#### [Goal]
Please copy everything from the line containing "You are a computer-use agent. The image" down to the line containing "point(299,22)" in the records, swapping "paywall" for "subscription prompt" and leaving all else unchanged.

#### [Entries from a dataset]

####

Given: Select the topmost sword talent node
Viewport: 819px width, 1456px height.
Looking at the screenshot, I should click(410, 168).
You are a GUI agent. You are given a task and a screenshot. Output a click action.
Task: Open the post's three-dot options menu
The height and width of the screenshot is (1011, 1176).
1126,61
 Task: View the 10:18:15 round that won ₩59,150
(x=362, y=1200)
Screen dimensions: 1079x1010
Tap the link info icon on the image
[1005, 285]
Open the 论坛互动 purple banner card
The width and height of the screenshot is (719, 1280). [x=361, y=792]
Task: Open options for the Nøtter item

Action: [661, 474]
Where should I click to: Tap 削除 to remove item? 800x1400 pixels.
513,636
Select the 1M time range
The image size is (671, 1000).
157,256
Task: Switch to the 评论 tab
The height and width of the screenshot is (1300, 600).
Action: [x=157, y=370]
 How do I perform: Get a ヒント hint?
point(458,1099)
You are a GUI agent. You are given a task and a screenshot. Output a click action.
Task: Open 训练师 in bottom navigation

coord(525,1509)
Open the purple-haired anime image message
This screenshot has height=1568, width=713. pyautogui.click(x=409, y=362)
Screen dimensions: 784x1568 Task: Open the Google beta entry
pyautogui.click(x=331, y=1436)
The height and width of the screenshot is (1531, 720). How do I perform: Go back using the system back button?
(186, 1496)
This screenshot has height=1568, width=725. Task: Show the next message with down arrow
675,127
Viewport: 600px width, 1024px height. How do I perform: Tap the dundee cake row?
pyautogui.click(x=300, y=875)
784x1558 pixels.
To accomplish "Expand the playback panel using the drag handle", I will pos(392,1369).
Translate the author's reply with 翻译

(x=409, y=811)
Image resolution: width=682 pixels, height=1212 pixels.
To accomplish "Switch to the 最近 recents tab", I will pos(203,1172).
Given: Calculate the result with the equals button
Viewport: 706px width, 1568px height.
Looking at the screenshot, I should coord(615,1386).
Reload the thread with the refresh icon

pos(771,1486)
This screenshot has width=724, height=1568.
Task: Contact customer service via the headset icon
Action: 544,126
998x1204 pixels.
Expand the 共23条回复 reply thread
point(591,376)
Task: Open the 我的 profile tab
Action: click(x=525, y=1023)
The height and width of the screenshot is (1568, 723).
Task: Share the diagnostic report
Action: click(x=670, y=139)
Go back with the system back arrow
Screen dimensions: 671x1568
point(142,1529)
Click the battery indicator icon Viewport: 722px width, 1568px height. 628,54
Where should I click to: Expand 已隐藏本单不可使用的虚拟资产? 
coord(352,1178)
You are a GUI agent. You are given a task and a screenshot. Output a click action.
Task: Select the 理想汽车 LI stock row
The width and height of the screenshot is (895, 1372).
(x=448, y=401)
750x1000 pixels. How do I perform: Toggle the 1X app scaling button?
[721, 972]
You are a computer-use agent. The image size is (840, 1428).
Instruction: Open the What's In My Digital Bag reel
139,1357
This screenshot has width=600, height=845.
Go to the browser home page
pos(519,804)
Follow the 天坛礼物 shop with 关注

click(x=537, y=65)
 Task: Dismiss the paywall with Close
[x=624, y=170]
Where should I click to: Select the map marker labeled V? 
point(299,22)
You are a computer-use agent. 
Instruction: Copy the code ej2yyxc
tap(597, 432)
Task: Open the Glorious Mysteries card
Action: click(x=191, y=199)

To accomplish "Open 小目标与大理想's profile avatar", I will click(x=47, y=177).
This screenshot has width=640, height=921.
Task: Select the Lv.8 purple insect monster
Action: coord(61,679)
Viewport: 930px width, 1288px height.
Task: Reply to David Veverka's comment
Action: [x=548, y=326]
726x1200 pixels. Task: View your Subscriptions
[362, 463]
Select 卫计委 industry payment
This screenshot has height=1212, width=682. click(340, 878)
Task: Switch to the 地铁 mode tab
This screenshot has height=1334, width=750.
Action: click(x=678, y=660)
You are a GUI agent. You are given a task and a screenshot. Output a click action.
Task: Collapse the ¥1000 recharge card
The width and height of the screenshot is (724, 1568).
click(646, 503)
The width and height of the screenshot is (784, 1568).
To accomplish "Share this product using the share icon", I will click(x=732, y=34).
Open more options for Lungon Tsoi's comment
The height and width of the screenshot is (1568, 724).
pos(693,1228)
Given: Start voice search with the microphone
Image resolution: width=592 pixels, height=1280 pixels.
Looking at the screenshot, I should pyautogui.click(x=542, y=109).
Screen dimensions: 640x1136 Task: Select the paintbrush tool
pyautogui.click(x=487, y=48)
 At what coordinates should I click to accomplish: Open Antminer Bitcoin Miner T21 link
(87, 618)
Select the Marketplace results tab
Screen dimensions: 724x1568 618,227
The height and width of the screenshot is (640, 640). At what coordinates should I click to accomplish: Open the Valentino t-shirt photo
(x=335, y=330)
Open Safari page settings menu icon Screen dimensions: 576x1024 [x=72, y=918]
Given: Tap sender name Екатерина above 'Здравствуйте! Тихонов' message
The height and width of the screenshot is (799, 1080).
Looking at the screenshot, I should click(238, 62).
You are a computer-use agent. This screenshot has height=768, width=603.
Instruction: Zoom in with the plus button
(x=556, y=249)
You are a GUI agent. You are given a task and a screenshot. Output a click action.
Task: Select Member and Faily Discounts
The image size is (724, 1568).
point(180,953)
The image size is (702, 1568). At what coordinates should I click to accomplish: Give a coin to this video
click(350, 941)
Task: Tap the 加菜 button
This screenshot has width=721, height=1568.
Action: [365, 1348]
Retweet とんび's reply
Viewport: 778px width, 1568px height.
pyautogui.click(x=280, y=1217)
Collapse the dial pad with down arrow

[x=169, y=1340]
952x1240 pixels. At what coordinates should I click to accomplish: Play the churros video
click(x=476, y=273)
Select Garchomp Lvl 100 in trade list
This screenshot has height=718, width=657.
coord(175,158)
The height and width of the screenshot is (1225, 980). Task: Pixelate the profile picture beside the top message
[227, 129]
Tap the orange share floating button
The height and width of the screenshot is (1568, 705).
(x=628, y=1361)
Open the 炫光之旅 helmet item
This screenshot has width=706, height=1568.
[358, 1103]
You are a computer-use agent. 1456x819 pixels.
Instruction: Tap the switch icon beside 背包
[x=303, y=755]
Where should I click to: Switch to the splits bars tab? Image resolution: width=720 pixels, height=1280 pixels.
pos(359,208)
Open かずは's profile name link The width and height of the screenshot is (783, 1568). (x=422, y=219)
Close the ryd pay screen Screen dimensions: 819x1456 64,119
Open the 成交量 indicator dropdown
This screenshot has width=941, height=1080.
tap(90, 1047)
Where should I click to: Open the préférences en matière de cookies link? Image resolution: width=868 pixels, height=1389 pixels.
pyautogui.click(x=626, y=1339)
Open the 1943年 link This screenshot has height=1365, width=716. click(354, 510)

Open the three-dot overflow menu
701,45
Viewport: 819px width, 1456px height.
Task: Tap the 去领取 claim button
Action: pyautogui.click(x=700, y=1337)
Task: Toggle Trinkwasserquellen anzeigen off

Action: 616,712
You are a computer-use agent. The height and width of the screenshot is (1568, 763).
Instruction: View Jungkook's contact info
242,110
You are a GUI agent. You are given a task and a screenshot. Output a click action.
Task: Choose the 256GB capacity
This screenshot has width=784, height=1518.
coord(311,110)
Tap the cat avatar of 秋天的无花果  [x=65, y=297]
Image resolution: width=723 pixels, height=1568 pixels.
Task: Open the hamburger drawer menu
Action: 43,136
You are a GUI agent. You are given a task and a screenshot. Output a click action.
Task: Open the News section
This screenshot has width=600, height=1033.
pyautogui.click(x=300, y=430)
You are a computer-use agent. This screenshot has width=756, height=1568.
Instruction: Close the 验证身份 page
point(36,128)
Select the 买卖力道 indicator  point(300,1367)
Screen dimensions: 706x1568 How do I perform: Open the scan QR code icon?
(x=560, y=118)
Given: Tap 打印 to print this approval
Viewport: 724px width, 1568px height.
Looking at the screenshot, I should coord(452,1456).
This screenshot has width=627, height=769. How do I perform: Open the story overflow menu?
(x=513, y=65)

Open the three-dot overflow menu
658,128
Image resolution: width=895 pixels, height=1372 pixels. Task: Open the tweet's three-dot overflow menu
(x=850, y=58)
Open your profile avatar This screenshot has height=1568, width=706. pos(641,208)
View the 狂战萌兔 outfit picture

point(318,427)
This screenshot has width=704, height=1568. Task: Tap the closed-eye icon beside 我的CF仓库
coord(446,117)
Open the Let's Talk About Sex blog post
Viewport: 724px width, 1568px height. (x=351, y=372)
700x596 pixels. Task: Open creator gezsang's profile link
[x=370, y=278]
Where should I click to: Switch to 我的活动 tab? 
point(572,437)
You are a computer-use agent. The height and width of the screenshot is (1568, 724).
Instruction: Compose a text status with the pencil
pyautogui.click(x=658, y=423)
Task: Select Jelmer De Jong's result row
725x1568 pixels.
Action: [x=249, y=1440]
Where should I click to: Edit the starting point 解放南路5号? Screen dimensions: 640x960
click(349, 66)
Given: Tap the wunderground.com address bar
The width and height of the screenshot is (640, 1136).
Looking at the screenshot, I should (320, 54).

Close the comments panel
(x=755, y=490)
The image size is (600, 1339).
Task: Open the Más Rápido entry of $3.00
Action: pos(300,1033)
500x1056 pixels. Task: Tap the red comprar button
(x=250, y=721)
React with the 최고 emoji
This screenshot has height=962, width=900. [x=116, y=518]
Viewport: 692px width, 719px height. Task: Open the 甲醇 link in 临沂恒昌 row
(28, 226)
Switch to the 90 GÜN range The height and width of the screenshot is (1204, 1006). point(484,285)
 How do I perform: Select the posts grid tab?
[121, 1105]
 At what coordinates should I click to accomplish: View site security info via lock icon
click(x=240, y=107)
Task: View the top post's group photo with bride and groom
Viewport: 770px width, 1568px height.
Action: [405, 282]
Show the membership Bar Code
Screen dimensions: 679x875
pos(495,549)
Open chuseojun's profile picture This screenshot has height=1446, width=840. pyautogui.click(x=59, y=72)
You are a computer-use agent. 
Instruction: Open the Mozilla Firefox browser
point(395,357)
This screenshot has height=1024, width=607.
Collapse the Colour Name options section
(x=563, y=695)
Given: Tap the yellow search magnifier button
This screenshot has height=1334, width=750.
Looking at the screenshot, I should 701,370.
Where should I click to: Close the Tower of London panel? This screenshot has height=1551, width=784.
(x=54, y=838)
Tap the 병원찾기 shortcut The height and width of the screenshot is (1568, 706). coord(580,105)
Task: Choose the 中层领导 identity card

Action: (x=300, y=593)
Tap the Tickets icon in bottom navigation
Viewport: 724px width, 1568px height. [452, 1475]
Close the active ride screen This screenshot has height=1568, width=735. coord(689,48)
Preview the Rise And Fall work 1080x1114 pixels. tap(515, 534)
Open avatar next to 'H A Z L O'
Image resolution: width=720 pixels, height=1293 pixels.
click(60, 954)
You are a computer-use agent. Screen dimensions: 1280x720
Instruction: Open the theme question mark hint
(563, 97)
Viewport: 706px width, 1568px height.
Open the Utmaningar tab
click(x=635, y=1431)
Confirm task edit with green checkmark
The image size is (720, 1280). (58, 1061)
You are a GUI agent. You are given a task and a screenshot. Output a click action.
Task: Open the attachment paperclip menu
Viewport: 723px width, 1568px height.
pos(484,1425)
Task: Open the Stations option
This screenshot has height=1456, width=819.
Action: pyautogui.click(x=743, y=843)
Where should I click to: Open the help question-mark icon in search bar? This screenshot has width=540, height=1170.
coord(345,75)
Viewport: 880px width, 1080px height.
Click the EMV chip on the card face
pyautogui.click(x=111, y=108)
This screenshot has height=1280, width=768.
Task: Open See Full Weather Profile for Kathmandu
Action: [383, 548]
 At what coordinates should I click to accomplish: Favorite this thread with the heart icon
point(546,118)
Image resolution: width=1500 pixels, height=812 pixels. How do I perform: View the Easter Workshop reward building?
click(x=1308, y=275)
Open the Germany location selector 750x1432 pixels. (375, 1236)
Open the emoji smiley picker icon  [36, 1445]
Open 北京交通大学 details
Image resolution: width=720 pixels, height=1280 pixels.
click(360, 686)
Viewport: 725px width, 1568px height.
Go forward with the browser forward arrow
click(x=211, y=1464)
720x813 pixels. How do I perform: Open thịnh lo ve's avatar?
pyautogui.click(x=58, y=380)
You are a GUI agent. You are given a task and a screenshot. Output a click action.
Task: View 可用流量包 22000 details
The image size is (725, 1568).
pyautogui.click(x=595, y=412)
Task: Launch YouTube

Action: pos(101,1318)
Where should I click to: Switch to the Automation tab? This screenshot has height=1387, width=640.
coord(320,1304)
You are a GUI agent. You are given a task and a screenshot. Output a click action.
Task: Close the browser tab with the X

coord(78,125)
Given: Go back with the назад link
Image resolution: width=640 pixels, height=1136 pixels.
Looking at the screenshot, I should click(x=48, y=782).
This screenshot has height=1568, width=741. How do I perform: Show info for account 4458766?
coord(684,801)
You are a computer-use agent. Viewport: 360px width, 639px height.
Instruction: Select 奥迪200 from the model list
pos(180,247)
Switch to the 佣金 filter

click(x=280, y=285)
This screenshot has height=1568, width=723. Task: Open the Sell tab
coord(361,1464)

####

#### [Task response]
You are a computer-use agent. The image size is (840, 1428).
Instruction: Open the What's In My Digital Bag reel
139,1357
This screenshot has width=600, height=845.
Go to the browser home page
pos(519,804)
Follow the 天坛礼物 shop with 关注

click(x=537, y=65)
 Task: Dismiss the subscription prompt with Close
[x=624, y=170]
Where should I click to: Select the map marker labeled V? 
point(299,22)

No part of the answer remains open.